Engineering Contradictions & Design Principles
Engineering Contradiction Analysis
1Measurement precision
If a detailed kinematic model is used to accurately model weapon behavior, then measurement precision is improved, but device complexity and computing power requirements increase
Solution Approach 1:
The patent creates a simplified copy (surrogate model) of the complex kinematic model. This surrogate model replicates the essential predictive capabilities of the detailed model but with reduced computational complexity, making it suitable for deployment in field weapons systems with limited processing power while maintaining sufficient accuracy for operational decision-making
Solution Approach 2:
The invention transforms the complex kinematic model into a surrogate model by changing the parameters and structure of the computational system. The surrogate model uses a different set of parameters and mathematical relationships that achieve comparable predictive accuracy with significantly lower computational requirements, resolving the contradiction between precision and complexity
2Measurement precision
If a detailed kinematic model is used, then measurement precision is improved, but productivity is worsened due to time-consuming calculations
Solution Approach 1:
The surrogate model serves as a computational copy that preserves the accuracy function of the detailed kinematic model while eliminating the time-consuming calculation burden. This enables rapid assessment of weapon capability in near real-time, supporting fast operational decision-making without sacrificing predictive accuracy
Solution Approach 2:
The surrogate model is developed and validated in advance during the design phase, capturing the essential behavior of the weapon system beforehand. This preliminary creation of the simplified model allows for rapid predictions during actual combat operations without needing to run complex calculations in real-time
3Device complexity
If the kinematic model is simplified to reduce computing power requirements, then device complexity is reduced, but measurement precision deteriorates
Solution Approach 1:
The surrogate model is constructed as a faithful copy of the detailed kinematic model's predictive behavior, not a crude simplification. It preserves the essential relationships and accuracy characteristics of the original model while being implemented in a computationally efficient form suitable for field deployment
Solution Approach 2:
The invention changes the parameter representation and mathematical structure from a complex detailed model to a simplified surrogate model with transformed parameters. This parameter transformation maintains measurement precision while reducing computational complexity, enabling accurate predictions in resource-constrained environments
4Measurement precision
If a look up table is used to store weapon capability information, then measurement precision is maintained, but device complexity and storage requirements increase significantly
Solution Approach 1:
Instead of storing comprehensive look up tables with extensive parameter combinations, the surrogate model transforms the approach by using a compact mathematical representation.

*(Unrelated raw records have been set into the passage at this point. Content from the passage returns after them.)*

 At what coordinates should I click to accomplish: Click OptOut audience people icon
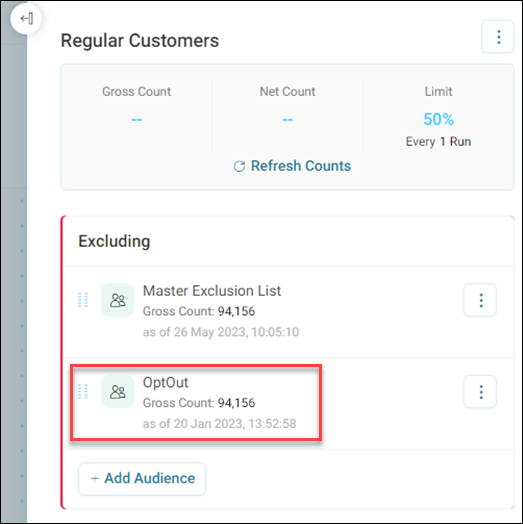coord(118,392)
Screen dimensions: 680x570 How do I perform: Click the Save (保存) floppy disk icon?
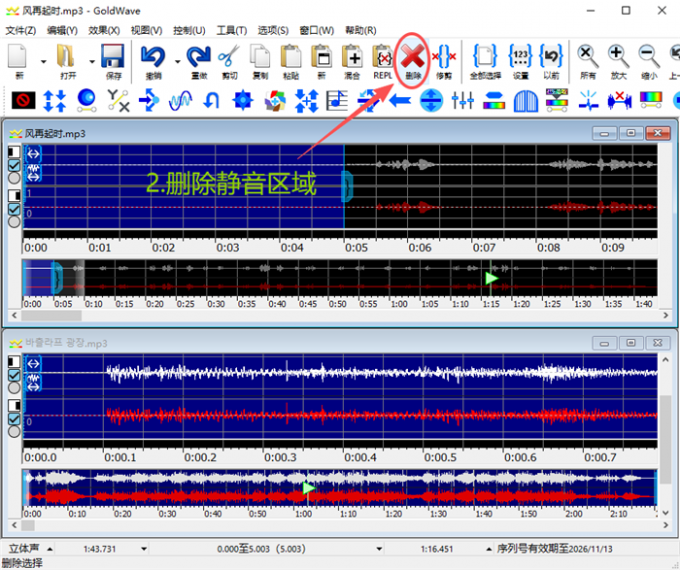[112, 58]
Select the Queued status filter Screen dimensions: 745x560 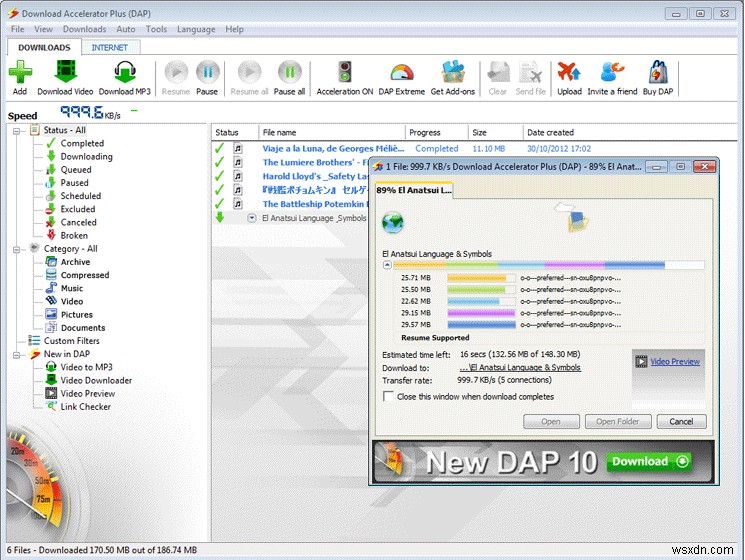pyautogui.click(x=76, y=170)
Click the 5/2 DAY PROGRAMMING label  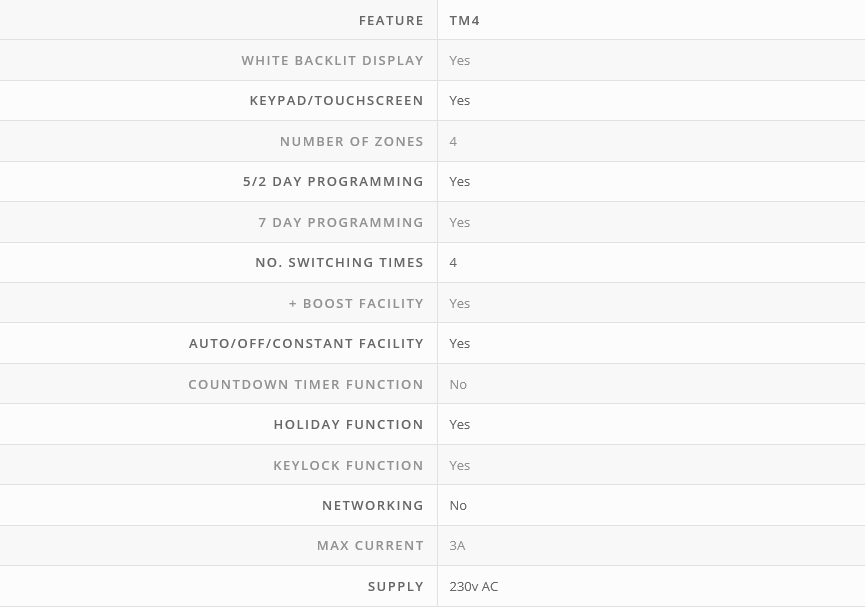(333, 181)
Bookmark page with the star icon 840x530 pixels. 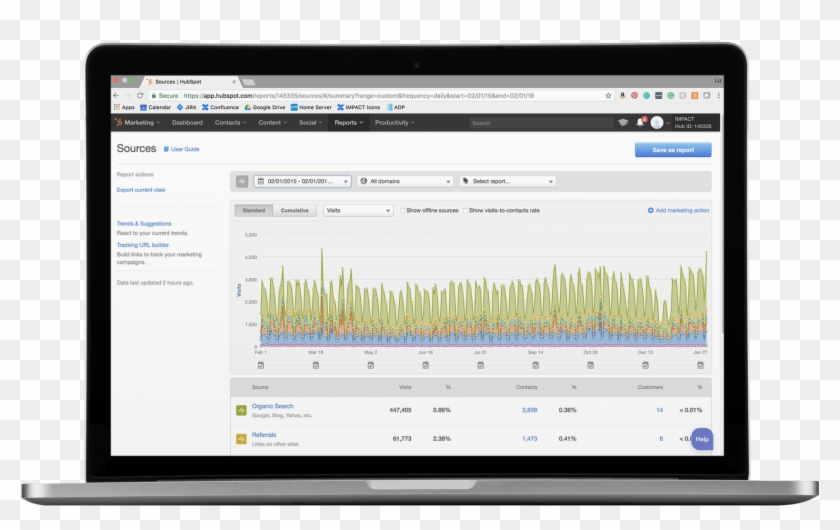(608, 96)
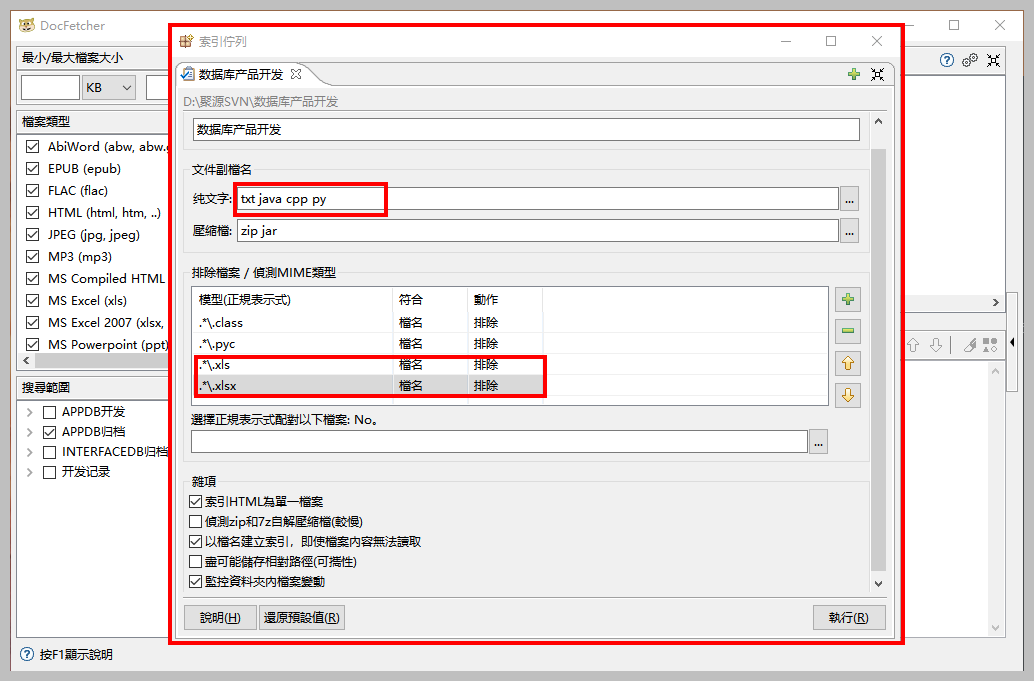Expand the INTERFACEDB归档 tree node

(x=30, y=451)
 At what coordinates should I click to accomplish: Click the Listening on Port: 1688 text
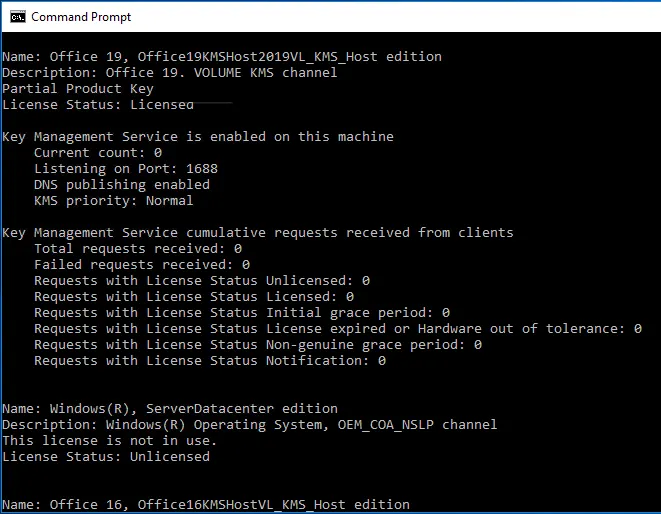click(x=126, y=169)
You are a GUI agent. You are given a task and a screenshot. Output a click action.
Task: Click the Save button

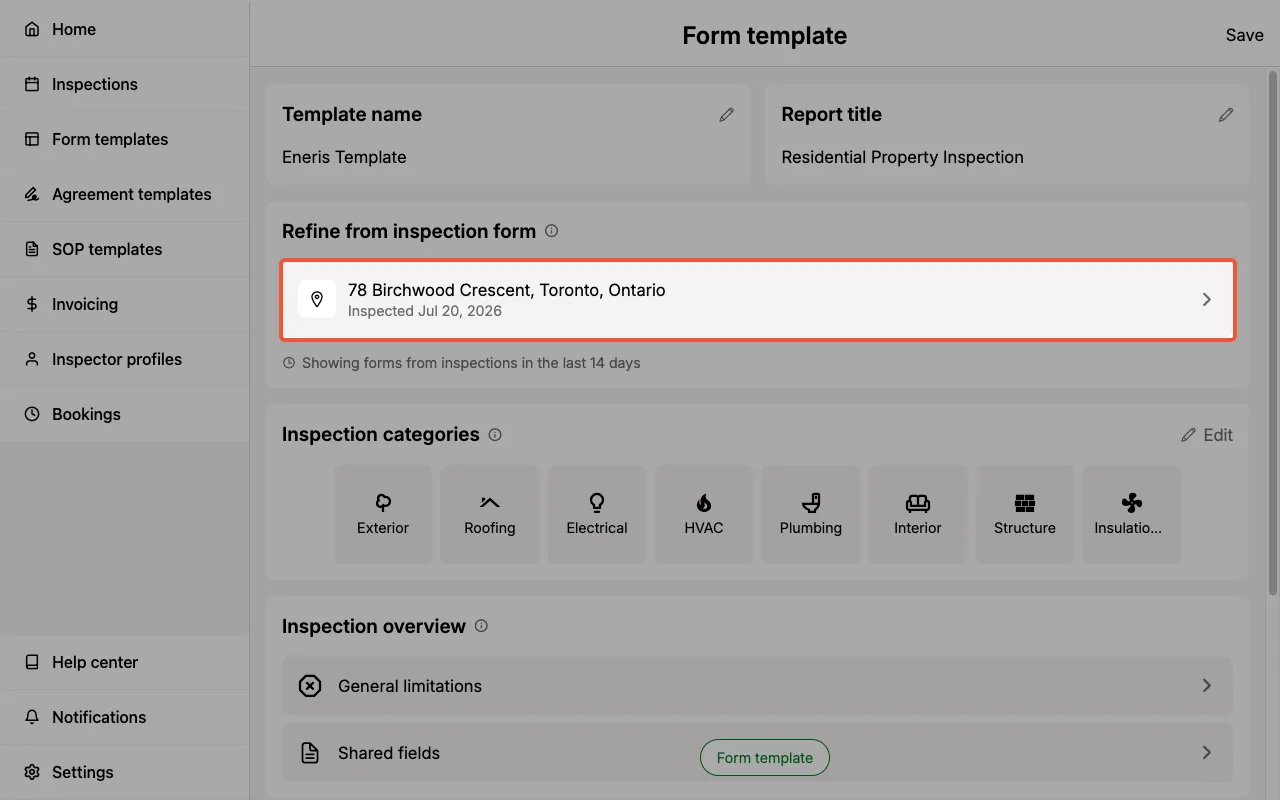[1244, 35]
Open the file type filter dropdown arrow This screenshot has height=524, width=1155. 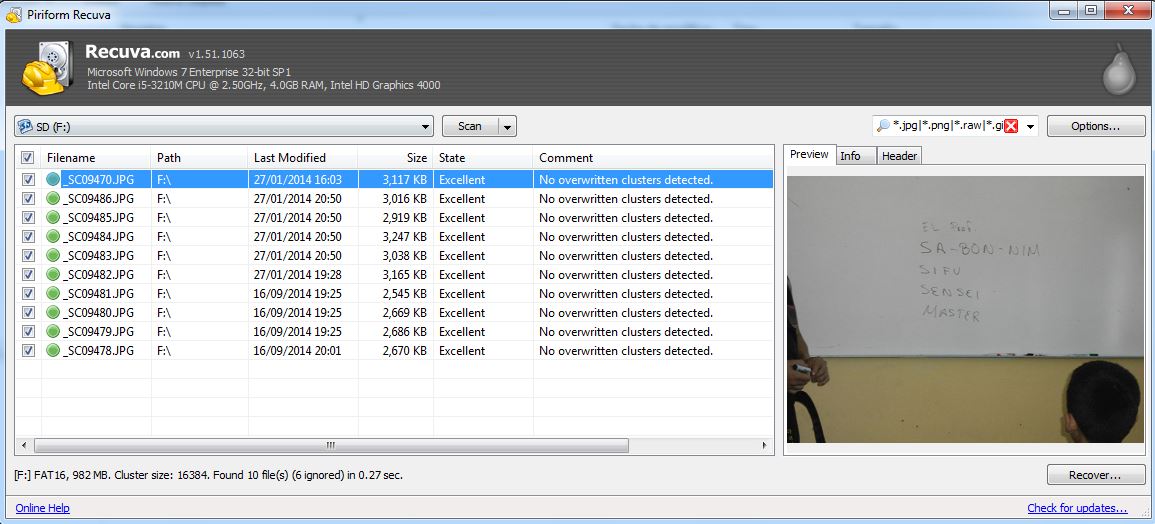[x=1030, y=126]
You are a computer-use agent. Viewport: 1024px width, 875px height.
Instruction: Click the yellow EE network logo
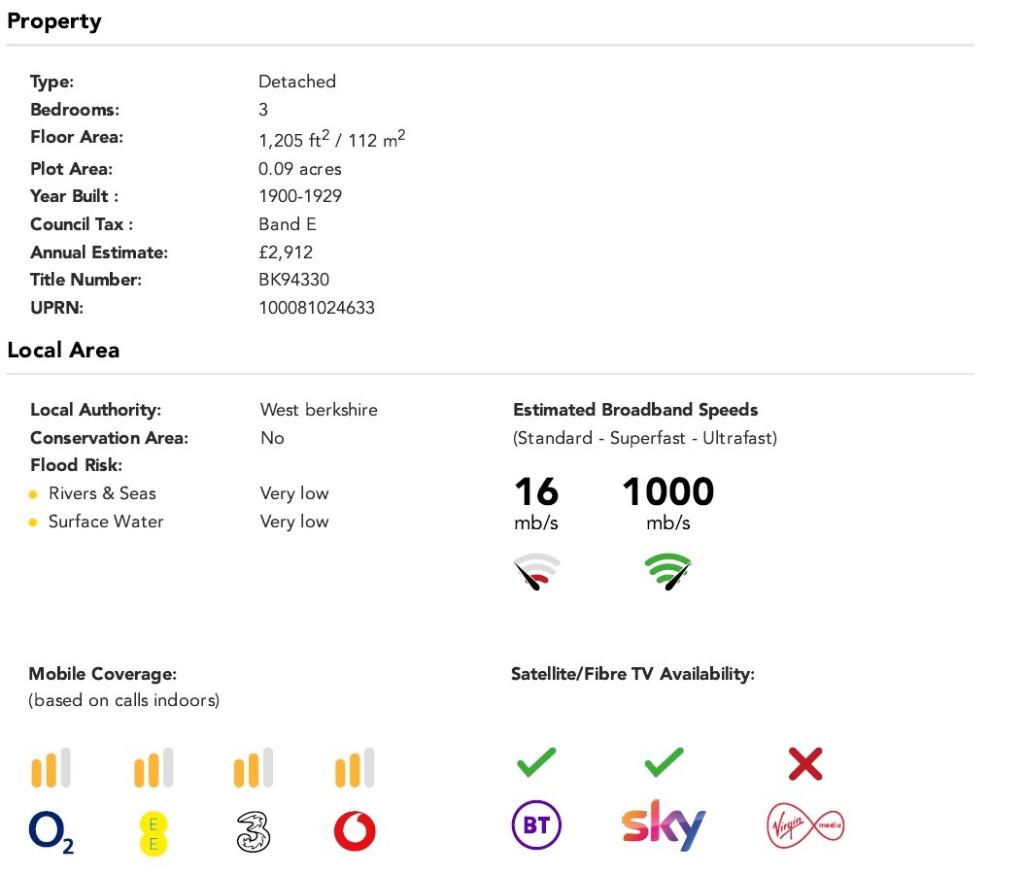pyautogui.click(x=153, y=833)
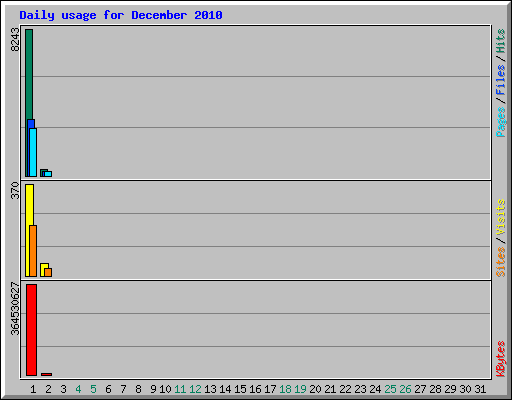The height and width of the screenshot is (400, 512).
Task: Click the small orange Sites bar for day 2
Action: pyautogui.click(x=48, y=272)
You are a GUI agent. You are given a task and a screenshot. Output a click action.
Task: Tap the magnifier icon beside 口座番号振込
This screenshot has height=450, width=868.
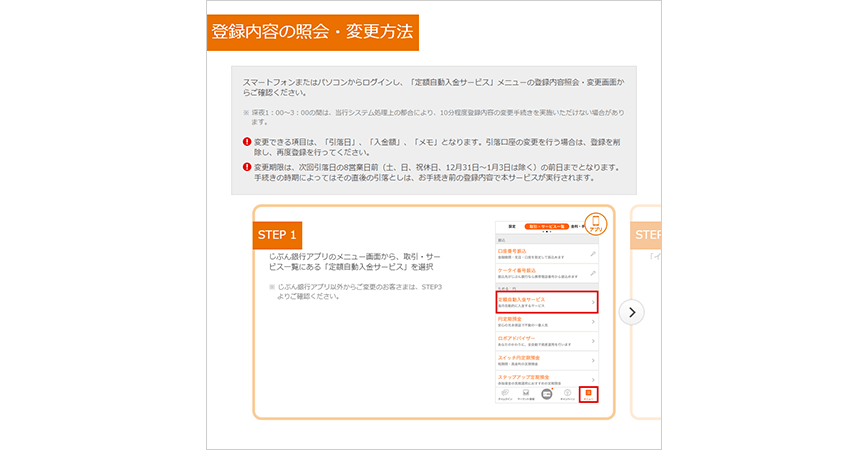(592, 254)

This parameter transformation enables the system to calculate weapon capability on-demand with high accuracy while requiring minimal storage space and computational resources
Data Source
AI summary
A mission planning method for use with a weapon is disclosed. The method comprises: obtaining a first training data set describing the performance of the weapon; using the first training data set and a Gaussian Process (GP) or Neural Network to obtain a first surrogate model giving a functional approximation of the performance of the weapon; and providing the first surrogate model to a weapons system for use in calculating a performance characteristic of the weapon during combat operations.